--- BEGIN ---
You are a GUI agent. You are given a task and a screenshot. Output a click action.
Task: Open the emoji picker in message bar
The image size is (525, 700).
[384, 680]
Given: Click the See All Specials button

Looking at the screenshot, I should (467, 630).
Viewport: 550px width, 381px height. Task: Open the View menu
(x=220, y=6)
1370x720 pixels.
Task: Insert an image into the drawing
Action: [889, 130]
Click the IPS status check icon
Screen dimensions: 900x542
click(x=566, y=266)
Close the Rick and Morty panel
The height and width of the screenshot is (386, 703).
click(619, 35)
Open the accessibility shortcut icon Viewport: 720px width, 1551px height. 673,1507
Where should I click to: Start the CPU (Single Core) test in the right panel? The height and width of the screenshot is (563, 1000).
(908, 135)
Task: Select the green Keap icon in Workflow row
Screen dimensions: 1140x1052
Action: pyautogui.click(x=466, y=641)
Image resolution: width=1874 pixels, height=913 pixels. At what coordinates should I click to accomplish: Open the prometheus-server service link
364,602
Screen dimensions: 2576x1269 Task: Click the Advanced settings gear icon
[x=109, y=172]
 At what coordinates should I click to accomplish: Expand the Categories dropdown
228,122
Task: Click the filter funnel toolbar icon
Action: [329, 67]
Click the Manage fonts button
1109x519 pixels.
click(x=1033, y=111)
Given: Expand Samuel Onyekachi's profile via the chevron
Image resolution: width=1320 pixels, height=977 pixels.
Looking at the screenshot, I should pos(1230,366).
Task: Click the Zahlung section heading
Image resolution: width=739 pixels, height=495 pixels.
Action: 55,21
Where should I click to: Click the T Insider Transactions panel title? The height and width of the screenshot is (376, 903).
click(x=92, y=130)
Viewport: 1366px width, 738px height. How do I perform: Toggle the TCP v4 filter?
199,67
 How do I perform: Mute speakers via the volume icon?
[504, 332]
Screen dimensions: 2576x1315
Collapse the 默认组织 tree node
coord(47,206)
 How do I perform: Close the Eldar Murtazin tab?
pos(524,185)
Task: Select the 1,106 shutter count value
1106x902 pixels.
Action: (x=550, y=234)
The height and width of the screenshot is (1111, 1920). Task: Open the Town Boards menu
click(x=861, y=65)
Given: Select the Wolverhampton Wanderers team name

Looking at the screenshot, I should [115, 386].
--- END ---
REQUIRED WORK:
Put every line of the records above into a numbered list, omitting any blank lines.

FINAL RESULT:
1. You are a GUI agent. You are given a task and a screenshot. Output a click action.
2. Task: Open the emoji picker in message bar
3. The image size is (525, 700).
4. [384, 680]
5. Given: Click the See All Specials button
6. Looking at the screenshot, I should (467, 630).
7. Viewport: 550px width, 381px height. Task: Open the View menu
8. (x=220, y=6)
9. 1370x720 pixels.
10. Task: Insert an image into the drawing
11. Action: [889, 130]
12. Click the IPS status check icon
13. Screen dimensions: 900x542
14. click(x=566, y=266)
15. Close the Rick and Morty panel
16. The height and width of the screenshot is (386, 703).
17. click(619, 35)
18. Open the accessibility shortcut icon Viewport: 720px width, 1551px height. 673,1507
19. Where should I click to: Start the CPU (Single Core) test in the right panel? The height and width of the screenshot is (563, 1000).
20. (908, 135)
21. Task: Select the green Keap icon in Workflow row
22. Screen dimensions: 1140x1052
23. Action: pyautogui.click(x=466, y=641)
24. Image resolution: width=1874 pixels, height=913 pixels. At what coordinates should I click to accomplish: Open the prometheus-server service link
25. 364,602
26. Screen dimensions: 2576x1269 Task: Click the Advanced settings gear icon
27. [x=109, y=172]
28.  At what coordinates should I click to accomplish: Expand the Categories dropdown
29. 228,122
30. Task: Click the filter funnel toolbar icon
31. Action: [329, 67]
32. Click the Manage fonts button
33. 1109x519 pixels.
34. click(x=1033, y=111)
35. Given: Expand Samuel Onyekachi's profile via the chevron
36. Image resolution: width=1320 pixels, height=977 pixels.
37. Looking at the screenshot, I should pos(1230,366).
38. Task: Click the Zahlung section heading
39. Image resolution: width=739 pixels, height=495 pixels.
40. Action: 55,21
41. Where should I click to: Click the T Insider Transactions panel title? The height and width of the screenshot is (376, 903).
42. click(x=92, y=130)
43. Viewport: 1366px width, 738px height. How do I perform: Toggle the TCP v4 filter?
44. 199,67
45.  How do I perform: Mute speakers via the volume icon?
46. [504, 332]
47. Screen dimensions: 2576x1315
48. Collapse the 默认组织 tree node
49. coord(47,206)
50.  How do I perform: Close the Eldar Murtazin tab?
51. pos(524,185)
52. Task: Select the 1,106 shutter count value
53. 1106x902 pixels.
54. Action: (x=550, y=234)
55. The height and width of the screenshot is (1111, 1920). Task: Open the Town Boards menu
56. click(x=861, y=65)
57. Given: Select the Wolverhampton Wanderers team name
58. Looking at the screenshot, I should [115, 386].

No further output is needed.